Figure 1 with 3 supplements
2D crystals of F1Fo ATP synthase in vitreous ice.

(A) Tomographic slice of a vesicle reconstituted with F1Fo ATP synthase. The ATP synthases appear as 10 nm spherical densities located 15 nm above the membrane. (B) Enlarged view of red boxed area in A showing the zigzag membrane structure (arrowhead). (See also Figure 2.) (C) Fourier transform of the blue-boxed area in (A). (D) Cross-section along the yellow dashed line in (A). Scale bar: (A) 100 nm, (B) 20 nm, (D) 50 nm.

Figure 1—figure supplement 1
Crystalline vesicles of F1Fo ATP synthase in negative stain.

(A) Overview of an EM grid square with numerous rectangular crystalline vesicles (red arrowheads). Scale bar 3 μm. (B) Rectangular crystalline vesicle at higher magnification with boxed area enlarged. F1 heads (white arrowheads). Scale bar 200 nm.

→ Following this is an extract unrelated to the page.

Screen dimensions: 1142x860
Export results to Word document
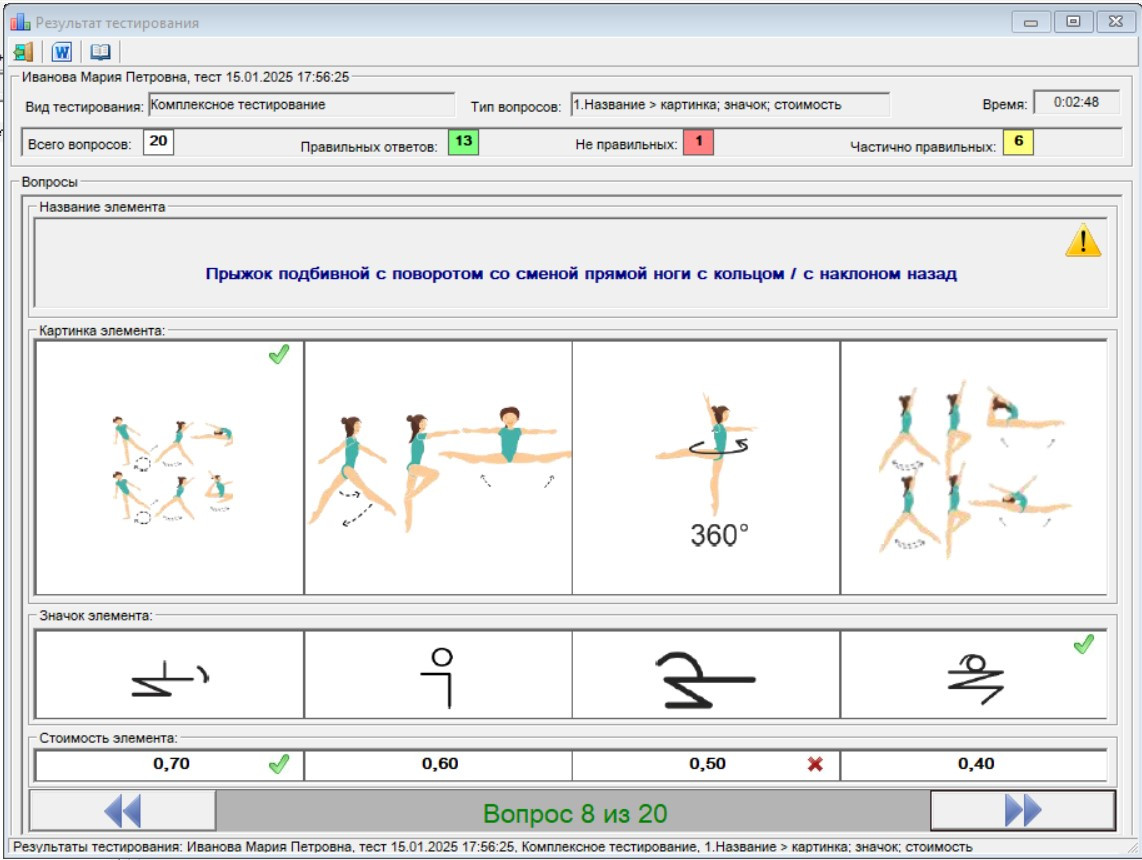(x=62, y=52)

Figure 1—figure supplement 2
Subunit composition of F1Fo ATP synthase isolated from 2D crystals.

(A) SDS-polyacrylamide gradient gel (10–20%) showing the subunit composition of purified F1Fo ATP synthases before (lane 2) and after (lane 3) 2D crystallisation. Lane 1, molecular marker (BenchMark). (B) Mass spectrometry profile of small subunits (5000–12,000 Da) of the F1Fo ATP synthase isolated from 2D crystals. All F1Fo ATP synthase subunits are present in the 2D crystals.

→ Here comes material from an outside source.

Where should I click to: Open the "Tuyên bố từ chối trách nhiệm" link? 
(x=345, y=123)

Figure 1—figure supplement 3
Blue-native polyacrylamide gel and activity assay of F1Fo ATP synthase isolated from 2D crystals.

(A) BN polyacrylamide gradient gel (4–12%) of purified F1Fo ATP synthase solubilized in decylmaltoside (lane 1 and 2, 15 μg and 2 μg respectively) and of digitonin-resolubilised 2D crystals (lane 3 and 4, 30 μg and 90 μg respectively). Bands of lower molecular weight subcomplexes, that is, Fo or c8, are weak or absent. The dimer band in lane 1 and 2 presumably stems from mitochondrial F1Fo ATP synthase dimers preserved by mild purification conditions. The dimer band visible in lane 3 and 4 most likely represents non-physiological F1Fo ATP synthase dimers that form in the 2D crystals. (B) Typical ATPase activity and oligomycin-sensitivity of digitonin-resolubilised F1Fo ATP synthase isolated from 2D crystals. The hydrolysis of ATP by the F1Fo ATP synthase was monitored using an enzyme couple assay by detecting NADH oxidation at 340 nm at 20°C in the absence (blue) or presence (green) of oligomycin. Oligomycin inhibits ATP hydrolysis through F1 by stopping rotation of the Fo motor, that is, oligomycin sensitivity gives a measure of the amount of coupled, intact F1Fo ATP synthase complexes in the preparation, in this case >95%.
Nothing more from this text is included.